How they behave and who they get along with
They are classic blennies: curious, perchy, and a little grumpy about their personal space. Most of the day is spent hopping between favorite rocks, peeking out of holes, and doing quick dashes to grab food.
- Good tankmates: peaceful to semi-peaceful reef fish that do not compete for the same holes (small wrasses, gobies that stick to sand, cardinals, chromis).
- Use caution: other blennies, fang blennies, and similar-shaped perch fish. Hole-to-hole turf wars are common.
- Avoid: aggressive dottybacks, big hawkfish, and anything that treats small perch fish like snacks.
They can be totally reef-safe with corals, but they may nip at algae on coral bases or irritated tissue if the tank is too lean on food. Most of the time, it is not them being mean - it is them being hungry.
Territory matters more than tank size on paper. If you give them multiple hideouts and keep similar niche fish out, they are usually solid community members.
Breeding tips
Like a lot of blennies, they are cave spawners. In a stable tank you may see a pair form, with one fish guarding a particular hole and doing little display darts at the other.
- Provide spawn sites: small tubes, empty shells, or tight rock crevices they can fully occupy.
- Conditioning: frequent small feedings and plenty of microfoods seem to get them in the mood.
- What you might see: eggs stuck to the inside of a cave, and a guarding fish fanning and chasing intruders.
Raising the larvae is the hard part. They are likely planktonic and tiny, so you are looking at rotifers, greenwater, and a dedicated rearing setup if you want a real shot.
Common problems to watch for
- Starvation in clean or new tanks: they pick all day, so a tank without film algae and pods can slowly waste them away.
- Getting bullied off food: faster fish can outcompete them, especially in smaller tanks.
- Jumping: usually happens after a sudden light change, a chase, or hands in the tank.
- Marine ich/velvet: they are not uniquely sensitive, but small fish go downhill fast. Quarantine and observation help a lot.
- Internal parasites: if it eats like a champ but stays skinny, think deworming after a proper ID plan.
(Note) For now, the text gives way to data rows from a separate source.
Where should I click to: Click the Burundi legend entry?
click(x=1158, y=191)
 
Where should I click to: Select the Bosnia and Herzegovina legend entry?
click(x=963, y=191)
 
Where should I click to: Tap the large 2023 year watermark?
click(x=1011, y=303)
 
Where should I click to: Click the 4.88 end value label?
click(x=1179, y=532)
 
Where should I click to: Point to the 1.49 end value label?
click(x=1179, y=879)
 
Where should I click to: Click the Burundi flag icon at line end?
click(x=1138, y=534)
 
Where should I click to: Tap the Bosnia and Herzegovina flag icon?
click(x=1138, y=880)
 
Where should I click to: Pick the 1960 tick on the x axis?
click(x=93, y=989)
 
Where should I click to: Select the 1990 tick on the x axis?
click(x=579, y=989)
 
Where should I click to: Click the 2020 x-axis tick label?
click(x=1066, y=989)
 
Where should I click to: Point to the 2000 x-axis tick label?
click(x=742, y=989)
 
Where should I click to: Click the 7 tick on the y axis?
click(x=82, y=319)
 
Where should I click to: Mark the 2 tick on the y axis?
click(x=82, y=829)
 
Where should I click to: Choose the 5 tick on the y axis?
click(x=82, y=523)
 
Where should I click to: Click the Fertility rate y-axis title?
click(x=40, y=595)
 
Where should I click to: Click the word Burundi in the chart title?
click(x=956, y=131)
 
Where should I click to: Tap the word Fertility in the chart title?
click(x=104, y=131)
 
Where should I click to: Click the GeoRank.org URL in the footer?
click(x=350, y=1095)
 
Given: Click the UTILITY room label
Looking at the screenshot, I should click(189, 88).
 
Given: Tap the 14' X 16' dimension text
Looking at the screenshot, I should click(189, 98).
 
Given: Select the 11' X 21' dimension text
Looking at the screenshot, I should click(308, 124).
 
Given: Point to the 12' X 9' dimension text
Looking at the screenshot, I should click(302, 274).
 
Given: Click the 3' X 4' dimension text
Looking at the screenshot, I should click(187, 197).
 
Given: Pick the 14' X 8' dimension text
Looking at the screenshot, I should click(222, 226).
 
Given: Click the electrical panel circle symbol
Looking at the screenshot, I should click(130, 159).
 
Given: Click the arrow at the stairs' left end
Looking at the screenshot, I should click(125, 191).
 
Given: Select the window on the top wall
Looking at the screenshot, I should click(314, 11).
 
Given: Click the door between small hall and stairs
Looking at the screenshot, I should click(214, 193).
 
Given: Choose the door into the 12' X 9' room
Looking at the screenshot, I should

Fast breathing, hiding all day, and refusing food in a marine tank can turn into a disaster quickly (especially velvet). If you see those signs, do not wait around hoping it passes.
The biggest key with Papuan blennies is setting them up so they can do their natural routine: perch, graze, pick, retreat to a hole, repeat. If you build the tank around that, they are awesome little characters.